::: Exercise material
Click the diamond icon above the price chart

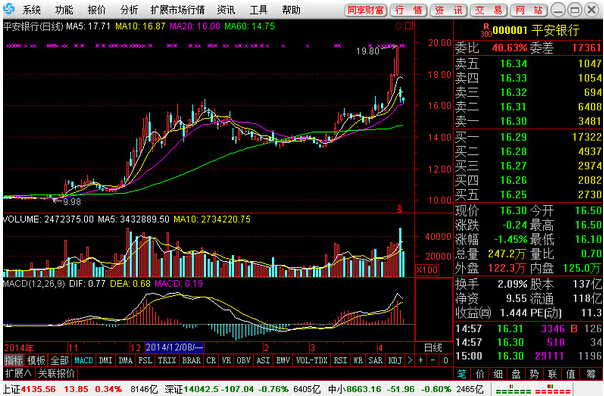pyautogui.click(x=399, y=26)
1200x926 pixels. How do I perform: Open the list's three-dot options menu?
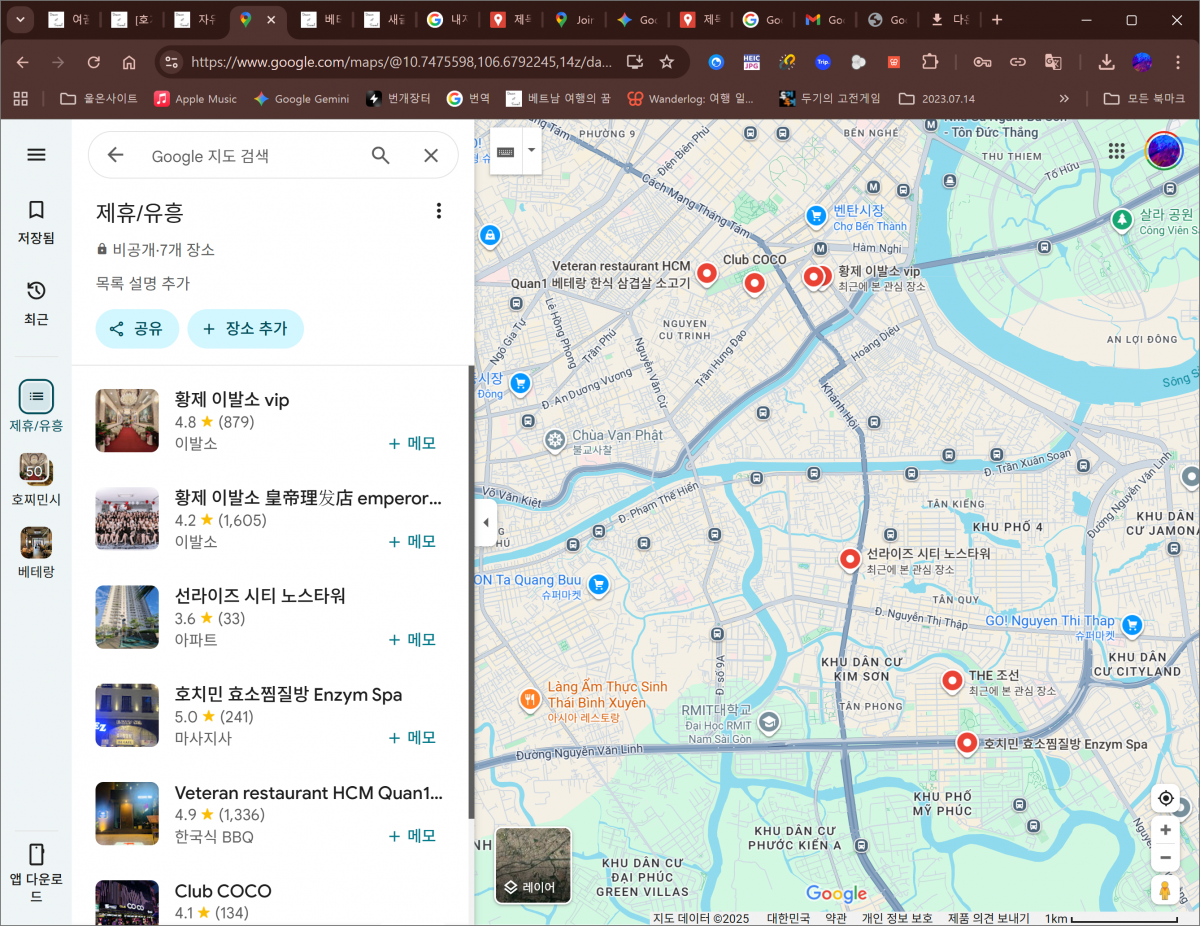tap(438, 211)
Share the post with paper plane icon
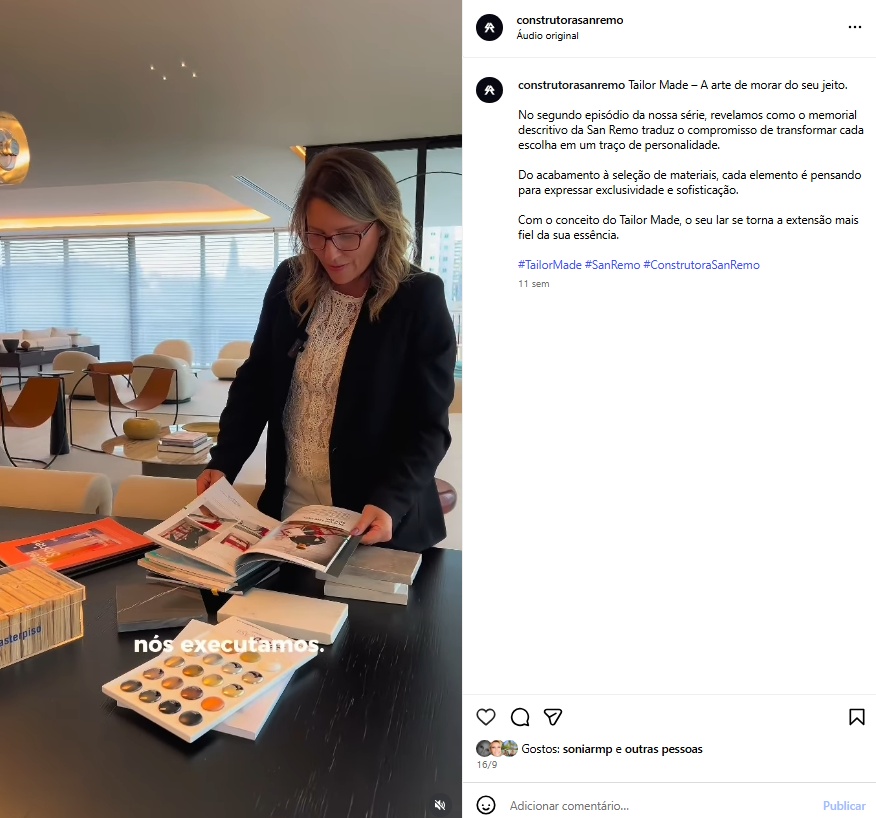Image resolution: width=876 pixels, height=818 pixels. [x=553, y=717]
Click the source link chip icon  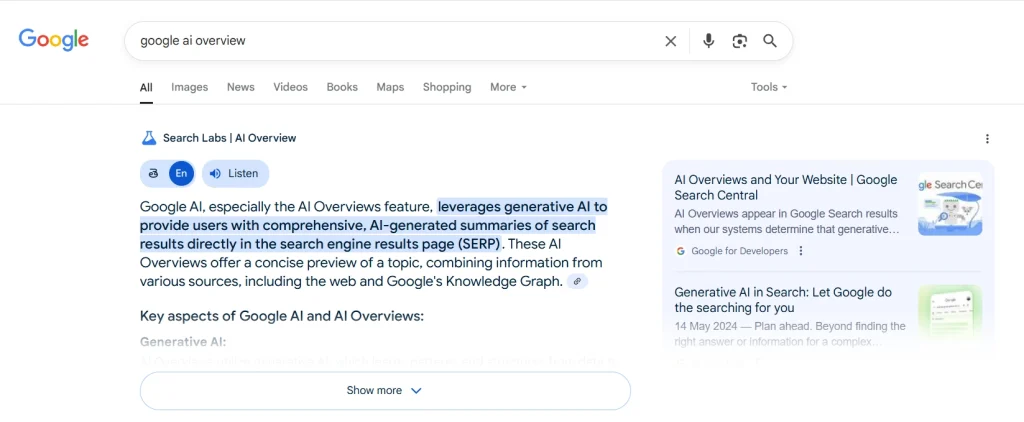(576, 282)
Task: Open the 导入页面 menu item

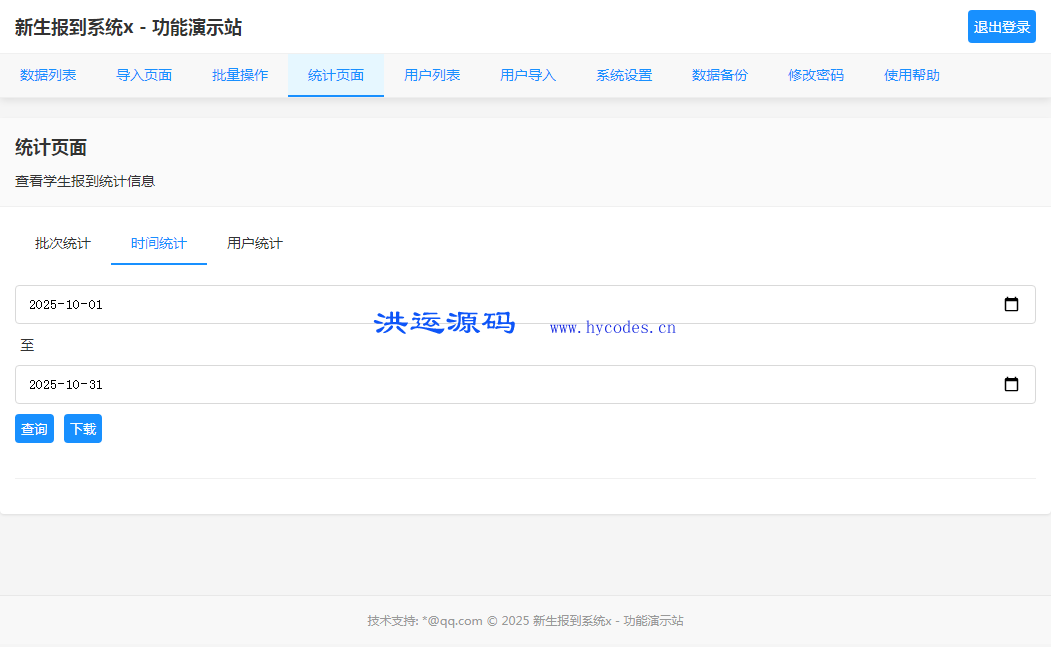Action: [144, 74]
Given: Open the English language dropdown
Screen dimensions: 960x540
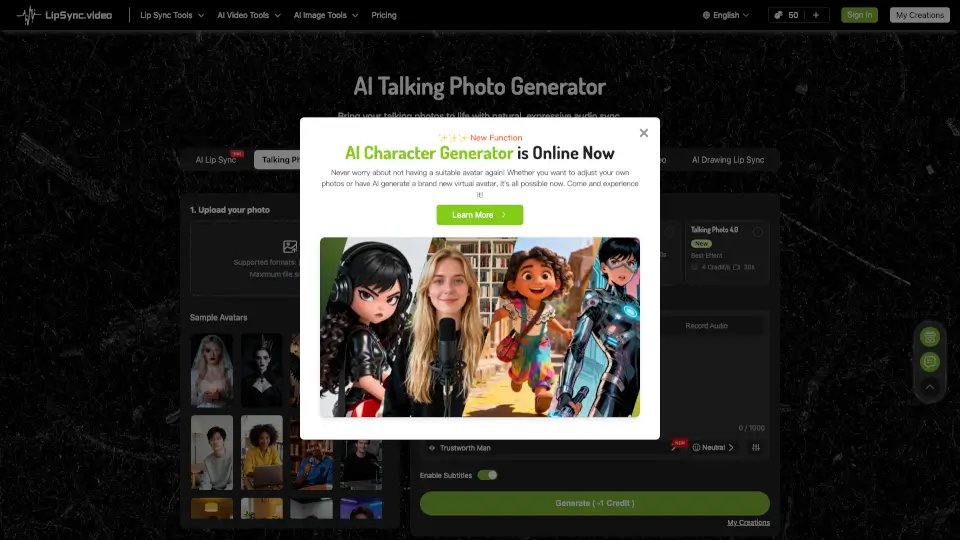Looking at the screenshot, I should click(x=726, y=15).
::::::
▶ **Work to be completed**
Nothing but the lines from the line containing "Given: Open the English language dropdown" through the last line of the listing above should appear, output exactly, with no pictures.

▶ **Output for this exercise**
Given: Open the English language dropdown
Screen dimensions: 960x540
Looking at the screenshot, I should click(x=726, y=15).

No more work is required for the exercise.